▸ Exercise material:
* * *

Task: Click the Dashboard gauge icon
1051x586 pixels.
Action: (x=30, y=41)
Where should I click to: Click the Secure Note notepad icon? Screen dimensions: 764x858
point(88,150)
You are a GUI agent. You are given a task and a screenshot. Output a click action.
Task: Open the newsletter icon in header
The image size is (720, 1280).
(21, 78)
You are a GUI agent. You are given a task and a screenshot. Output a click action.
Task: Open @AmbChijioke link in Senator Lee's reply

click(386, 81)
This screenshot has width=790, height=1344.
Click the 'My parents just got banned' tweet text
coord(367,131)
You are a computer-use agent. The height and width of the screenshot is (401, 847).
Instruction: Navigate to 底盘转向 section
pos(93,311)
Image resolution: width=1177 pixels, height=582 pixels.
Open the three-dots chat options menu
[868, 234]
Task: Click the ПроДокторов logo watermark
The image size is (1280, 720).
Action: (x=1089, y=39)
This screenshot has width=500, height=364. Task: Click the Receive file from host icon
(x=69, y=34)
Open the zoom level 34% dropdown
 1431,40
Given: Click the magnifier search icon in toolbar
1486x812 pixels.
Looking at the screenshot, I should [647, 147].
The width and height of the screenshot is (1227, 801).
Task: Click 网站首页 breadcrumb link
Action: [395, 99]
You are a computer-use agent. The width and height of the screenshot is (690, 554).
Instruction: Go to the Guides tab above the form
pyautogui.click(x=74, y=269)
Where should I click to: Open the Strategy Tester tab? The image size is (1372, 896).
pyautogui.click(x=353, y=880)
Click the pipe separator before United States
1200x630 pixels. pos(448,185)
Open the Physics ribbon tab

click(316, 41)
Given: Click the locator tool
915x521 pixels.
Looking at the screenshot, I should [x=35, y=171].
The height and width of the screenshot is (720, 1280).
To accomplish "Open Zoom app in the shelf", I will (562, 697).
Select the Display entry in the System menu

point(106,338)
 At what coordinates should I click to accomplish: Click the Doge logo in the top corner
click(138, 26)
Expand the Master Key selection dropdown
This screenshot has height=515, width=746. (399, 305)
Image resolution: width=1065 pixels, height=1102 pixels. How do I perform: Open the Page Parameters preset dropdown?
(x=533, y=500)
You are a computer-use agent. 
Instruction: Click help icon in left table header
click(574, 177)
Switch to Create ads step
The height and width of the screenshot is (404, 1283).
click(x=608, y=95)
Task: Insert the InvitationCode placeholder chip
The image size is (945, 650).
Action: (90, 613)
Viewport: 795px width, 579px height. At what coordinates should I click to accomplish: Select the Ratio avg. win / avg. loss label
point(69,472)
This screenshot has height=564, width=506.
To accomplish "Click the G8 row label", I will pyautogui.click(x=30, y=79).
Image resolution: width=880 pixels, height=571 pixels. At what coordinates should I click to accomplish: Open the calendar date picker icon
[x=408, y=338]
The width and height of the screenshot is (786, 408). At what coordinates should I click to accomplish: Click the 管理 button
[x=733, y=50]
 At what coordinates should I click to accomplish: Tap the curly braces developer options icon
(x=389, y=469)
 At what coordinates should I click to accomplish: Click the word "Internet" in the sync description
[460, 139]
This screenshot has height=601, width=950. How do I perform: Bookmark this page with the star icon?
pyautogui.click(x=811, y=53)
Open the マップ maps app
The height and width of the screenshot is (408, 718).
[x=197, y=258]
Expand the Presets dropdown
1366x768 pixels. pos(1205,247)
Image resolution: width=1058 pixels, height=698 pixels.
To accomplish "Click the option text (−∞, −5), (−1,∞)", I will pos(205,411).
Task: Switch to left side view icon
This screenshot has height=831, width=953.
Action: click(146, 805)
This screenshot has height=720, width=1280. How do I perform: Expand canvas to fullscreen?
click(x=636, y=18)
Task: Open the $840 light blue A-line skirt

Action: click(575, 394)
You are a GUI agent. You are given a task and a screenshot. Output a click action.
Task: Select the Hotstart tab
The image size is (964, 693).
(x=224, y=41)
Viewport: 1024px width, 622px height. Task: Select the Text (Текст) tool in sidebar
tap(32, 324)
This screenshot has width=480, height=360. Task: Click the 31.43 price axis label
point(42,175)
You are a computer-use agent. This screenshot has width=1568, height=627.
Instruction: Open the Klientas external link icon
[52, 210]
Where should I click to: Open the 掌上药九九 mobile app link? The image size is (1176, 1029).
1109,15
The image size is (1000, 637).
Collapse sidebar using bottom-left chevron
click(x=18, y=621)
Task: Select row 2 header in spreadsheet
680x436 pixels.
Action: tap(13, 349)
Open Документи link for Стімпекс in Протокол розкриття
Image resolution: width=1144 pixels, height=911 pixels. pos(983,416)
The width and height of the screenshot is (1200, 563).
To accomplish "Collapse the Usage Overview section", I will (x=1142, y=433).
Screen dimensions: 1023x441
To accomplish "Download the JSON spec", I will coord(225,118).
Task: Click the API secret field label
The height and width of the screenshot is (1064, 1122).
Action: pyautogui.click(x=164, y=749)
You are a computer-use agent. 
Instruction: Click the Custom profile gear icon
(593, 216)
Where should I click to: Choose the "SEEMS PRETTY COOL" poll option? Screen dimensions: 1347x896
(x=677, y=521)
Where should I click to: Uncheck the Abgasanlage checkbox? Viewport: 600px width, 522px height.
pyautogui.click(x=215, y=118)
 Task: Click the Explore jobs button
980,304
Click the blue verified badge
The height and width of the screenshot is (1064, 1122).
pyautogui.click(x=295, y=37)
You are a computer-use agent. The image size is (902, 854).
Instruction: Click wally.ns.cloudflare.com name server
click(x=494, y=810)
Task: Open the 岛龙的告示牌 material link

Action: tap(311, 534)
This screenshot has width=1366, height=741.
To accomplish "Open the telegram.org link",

* * *

▸ Problem details:
Extract every line from the one containing "The width and height of the screenshot is (1200, 563)." to the end of the entries, including both of those lines, exactly as given and with nothing added.

▸ Exercise response:
The width and height of the screenshot is (1200, 563).
To accomplish "Collapse the Usage Overview section", I will (x=1142, y=433).
Screen dimensions: 1023x441
To accomplish "Download the JSON spec", I will coord(225,118).
Task: Click the API secret field label
The height and width of the screenshot is (1064, 1122).
Action: pyautogui.click(x=164, y=749)
You are a computer-use agent. 
Instruction: Click the Custom profile gear icon
(593, 216)
Where should I click to: Choose the "SEEMS PRETTY COOL" poll option? Screen dimensions: 1347x896
(x=677, y=521)
Where should I click to: Uncheck the Abgasanlage checkbox? Viewport: 600px width, 522px height.
pyautogui.click(x=215, y=118)
 Task: Click the Explore jobs button
980,304
Click the blue verified badge
The height and width of the screenshot is (1064, 1122).
pyautogui.click(x=295, y=37)
You are a computer-use agent. The image size is (902, 854).
Instruction: Click wally.ns.cloudflare.com name server
click(x=494, y=810)
Task: Open the 岛龙的告示牌 material link

Action: tap(311, 534)
This screenshot has width=1366, height=741.
To accomplish "Open the telegram.org link",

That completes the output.